- Data to process:
-- Opening Marker --
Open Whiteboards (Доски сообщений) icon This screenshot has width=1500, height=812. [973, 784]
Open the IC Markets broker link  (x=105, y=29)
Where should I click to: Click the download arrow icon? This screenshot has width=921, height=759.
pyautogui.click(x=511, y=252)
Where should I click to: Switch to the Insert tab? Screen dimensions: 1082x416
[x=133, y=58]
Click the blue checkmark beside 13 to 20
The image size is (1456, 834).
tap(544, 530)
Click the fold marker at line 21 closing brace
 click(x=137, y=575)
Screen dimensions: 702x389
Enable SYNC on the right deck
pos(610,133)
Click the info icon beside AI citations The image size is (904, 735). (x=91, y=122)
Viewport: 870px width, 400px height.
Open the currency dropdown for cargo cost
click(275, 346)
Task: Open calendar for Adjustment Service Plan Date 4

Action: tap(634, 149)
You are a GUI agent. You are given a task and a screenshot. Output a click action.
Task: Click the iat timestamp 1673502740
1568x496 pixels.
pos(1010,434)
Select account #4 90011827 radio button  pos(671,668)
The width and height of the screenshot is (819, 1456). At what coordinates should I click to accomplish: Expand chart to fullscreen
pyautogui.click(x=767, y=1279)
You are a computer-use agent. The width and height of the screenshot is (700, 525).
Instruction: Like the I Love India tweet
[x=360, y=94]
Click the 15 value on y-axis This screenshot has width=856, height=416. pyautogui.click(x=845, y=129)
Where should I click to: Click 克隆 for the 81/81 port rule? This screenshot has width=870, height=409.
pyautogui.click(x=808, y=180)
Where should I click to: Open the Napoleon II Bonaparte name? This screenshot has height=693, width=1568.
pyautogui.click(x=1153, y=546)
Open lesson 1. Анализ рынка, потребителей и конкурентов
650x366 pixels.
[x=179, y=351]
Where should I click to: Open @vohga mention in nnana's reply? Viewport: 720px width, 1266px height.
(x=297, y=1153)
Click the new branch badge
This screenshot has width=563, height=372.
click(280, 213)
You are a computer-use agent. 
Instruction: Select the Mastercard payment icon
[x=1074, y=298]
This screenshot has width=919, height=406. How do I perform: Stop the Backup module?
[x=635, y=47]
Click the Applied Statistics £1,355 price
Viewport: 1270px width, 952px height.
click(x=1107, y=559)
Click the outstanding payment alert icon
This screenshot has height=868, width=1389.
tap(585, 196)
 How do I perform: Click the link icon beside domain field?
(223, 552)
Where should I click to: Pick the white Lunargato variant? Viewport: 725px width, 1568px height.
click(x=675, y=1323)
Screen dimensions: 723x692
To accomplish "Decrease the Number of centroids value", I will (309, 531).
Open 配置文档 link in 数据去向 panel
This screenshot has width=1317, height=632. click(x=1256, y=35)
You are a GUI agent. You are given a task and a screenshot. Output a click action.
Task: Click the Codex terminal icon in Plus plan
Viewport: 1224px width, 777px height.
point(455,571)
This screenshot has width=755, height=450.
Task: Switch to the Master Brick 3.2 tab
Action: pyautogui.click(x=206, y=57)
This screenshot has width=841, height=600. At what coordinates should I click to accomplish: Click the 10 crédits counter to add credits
-- Closing Marker --
- Work instructions:
From the records above, print only the lines between the one holding "Where should I click to: Open the" and the one holding "Task: Click the Codex", inclusive, exactly as they stand.

- Response area:
Where should I click to: Open the Napoleon II Bonaparte name? This screenshot has height=693, width=1568.
pyautogui.click(x=1153, y=546)
Open lesson 1. Анализ рынка, потребителей и конкурентов
650x366 pixels.
[x=179, y=351]
Where should I click to: Open @vohga mention in nnana's reply? Viewport: 720px width, 1266px height.
(x=297, y=1153)
Click the new branch badge
This screenshot has width=563, height=372.
click(280, 213)
You are a computer-use agent. 
Instruction: Select the Mastercard payment icon
[x=1074, y=298]
This screenshot has width=919, height=406. How do I perform: Stop the Backup module?
[x=635, y=47]
Click the Applied Statistics £1,355 price
Viewport: 1270px width, 952px height.
click(x=1107, y=559)
Click the outstanding payment alert icon
This screenshot has height=868, width=1389.
tap(585, 196)
 How do I perform: Click the link icon beside domain field?
(223, 552)
Where should I click to: Pick the white Lunargato variant? Viewport: 725px width, 1568px height.
click(x=675, y=1323)
Screen dimensions: 723x692
To accomplish "Decrease the Number of centroids value", I will (309, 531).
Open 配置文档 link in 数据去向 panel
This screenshot has width=1317, height=632. click(x=1256, y=35)
You are a GUI agent. You are given a task and a screenshot. Output a click action.
Task: Click the Codex terminal icon in Plus plan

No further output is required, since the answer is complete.